Stated problem:
Quote each of the entries below word for word, line by line.

□ □ □ □ □

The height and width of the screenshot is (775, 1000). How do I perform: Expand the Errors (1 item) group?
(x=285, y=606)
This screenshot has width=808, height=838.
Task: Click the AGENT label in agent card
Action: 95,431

□ □ □ □ □

Exercise result:
The height and width of the screenshot is (775, 1000). How do I perform: Expand the Errors (1 item) group?
(x=285, y=606)
This screenshot has width=808, height=838.
Task: Click the AGENT label in agent card
Action: 95,431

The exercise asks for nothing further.